In a statement to NationalJournal.com, Caterpillar explained its membership in a group that favors the bill: "We are confident that through our participation in USCAP, our messages -- representing key customer interests -- like clean-coal technologies -- have resonated with many." Caterpillar is one of the world's largest producers of diesel and natural gas engines.
A balance, however, can be hard to strike. Duke Energy, the nation's third-largest electric utility, had been a member of both USCAP and ACCCE; spokesman Tom Williams explained the company's dual membership last month by saying, "We have had a moderating influence on the [ACCCE's] membership, on the whole effort." Or, in Loomis' words, "you're inside, and you try to exert that moderating force without appearing hypocritical."
But on Tuesday, Duke left ACCCE because "as the debate evolved, it became clear that there were some influential members who would never support climate legislation no matter what," Williams told NationalJournal.com this morning.

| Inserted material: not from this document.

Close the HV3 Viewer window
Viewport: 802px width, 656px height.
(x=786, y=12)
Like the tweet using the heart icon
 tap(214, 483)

It was the second time this year that Duke terminated its membership with a group it didn't see eye-to-eye with on policy. In May, it severed ties with the National Association of Manufacturers, due, "in part, to diverging perspectives on climate change legislation," Williams said.
Duke publicly supported the House bill but would like to see parts of it tweaked in the final version. The company uses coal to produce 70 percent of the energy it generates in the U.S.

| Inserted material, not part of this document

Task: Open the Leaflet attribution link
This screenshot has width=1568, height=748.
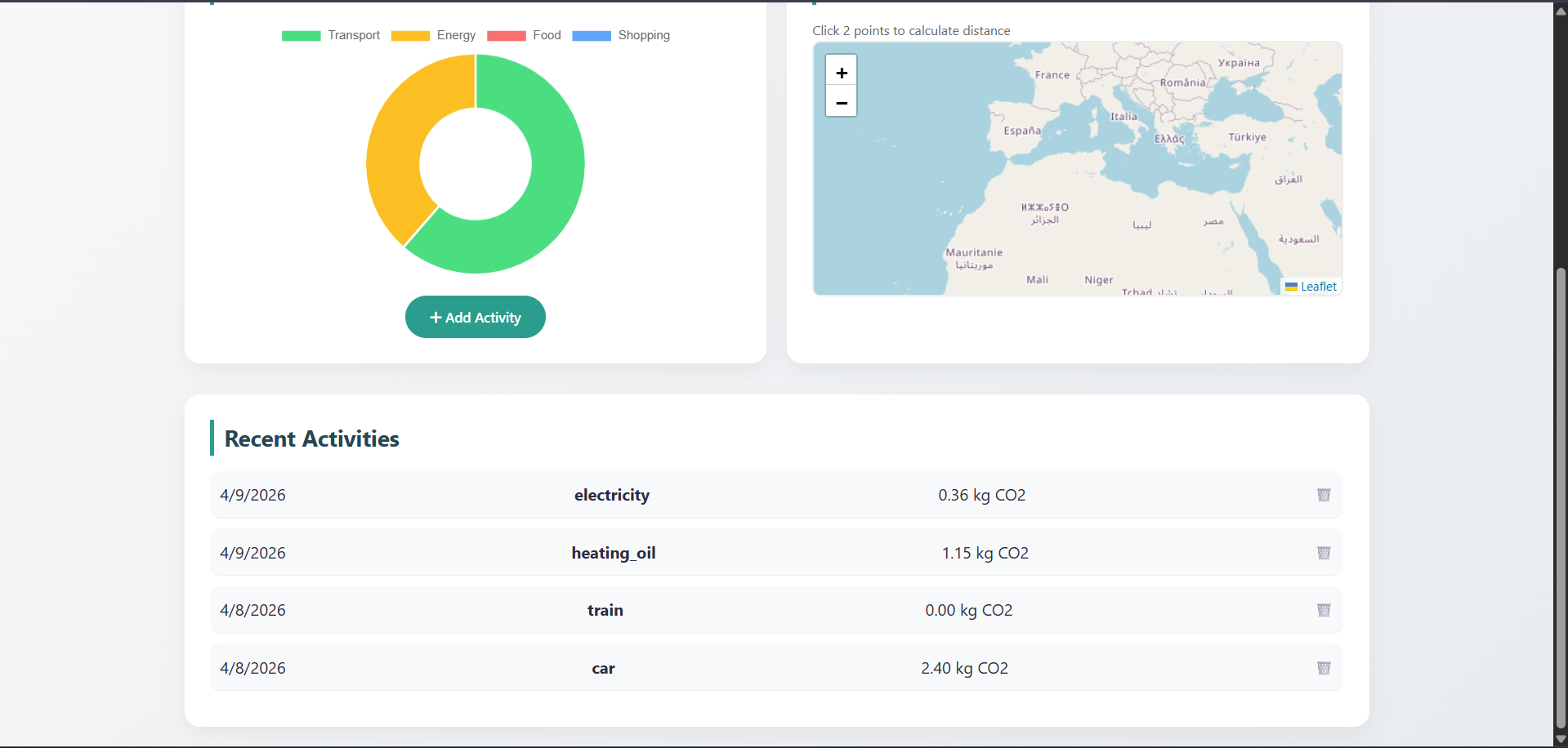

Representatives for both ACCCE and USCAP said that overlap between their groups isn't surprising since they share broad goals. Joe Lucas, spokesman for ACCCE, said both want to bring technology into the marketplace to reduce greenhouse gas emissions. He said ACCCE's opposition to the House energy legislation came down to just a few differences, including cost-containment mechanisms and regulatory jurisdiction over carbon storage.
That's where the lobbying landscape gets a bit blurry, though. "Once you get into complex legislation, two coalitions that don't seem to be at odds may be at odds," Loomis said. As the Senate begins debate on at least two pieces of energy legislation -- one from the Environment and Public Works committee and another from the Finance Committee -- as early as next month, things will get complicated very quickly. The legislative goals of coalitions likely will not be set by all their constituent companies, but by the "big dog" members who contribute the most money and encourage other companies to get on board.
Loomis advised that those curious about a coalition's ultimate goals heed the old saw and follow the money: "One of the difficulties in parsing coalitions is really seeing who the major members are who are really contributing."